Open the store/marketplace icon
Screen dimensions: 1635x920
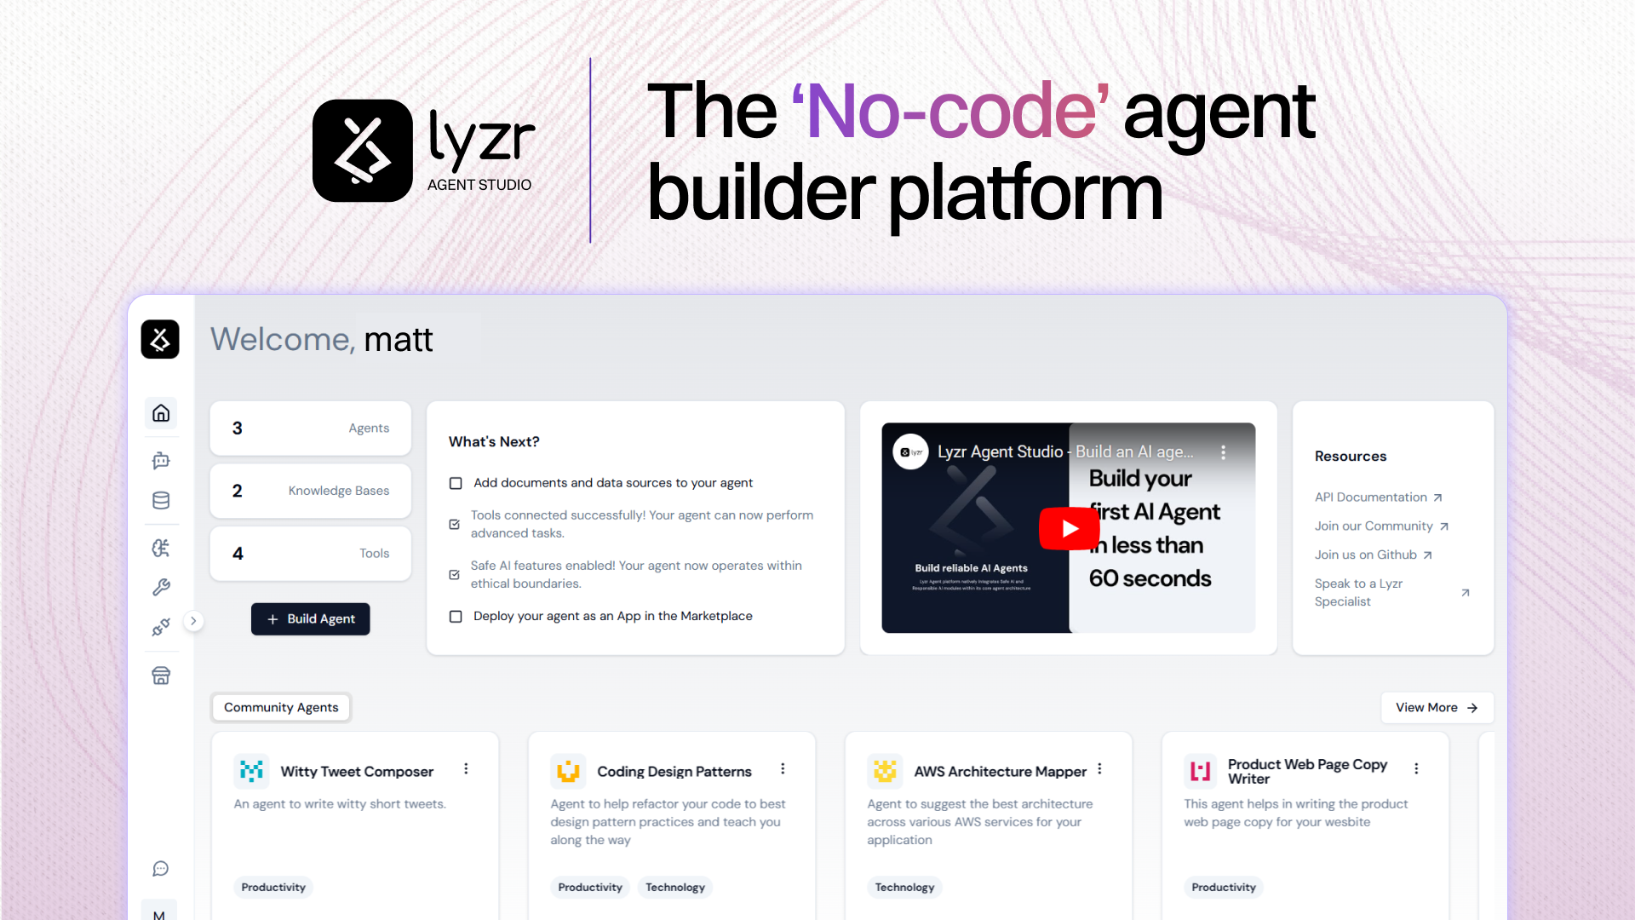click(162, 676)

#####

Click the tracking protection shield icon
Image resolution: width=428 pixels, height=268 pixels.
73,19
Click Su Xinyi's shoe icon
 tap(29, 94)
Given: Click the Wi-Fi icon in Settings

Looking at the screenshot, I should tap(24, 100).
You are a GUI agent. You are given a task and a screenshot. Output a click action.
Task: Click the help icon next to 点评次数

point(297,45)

#####

* [PROBLEM REQUIREMENTS] Rewrite the lines between the one holding "Given: Click the Wi-Fi icon in Settings" and the one holding "point(297,45)", inclusive, replacing "icon" with "button" and keeping everything else unchanged.

* [RIGHT ANSWER]
Given: Click the Wi-Fi button in Settings

Looking at the screenshot, I should tap(24, 100).
You are a GUI agent. You are given a task and a screenshot. Output a click action.
Task: Click the help button next to 点评次数

point(297,45)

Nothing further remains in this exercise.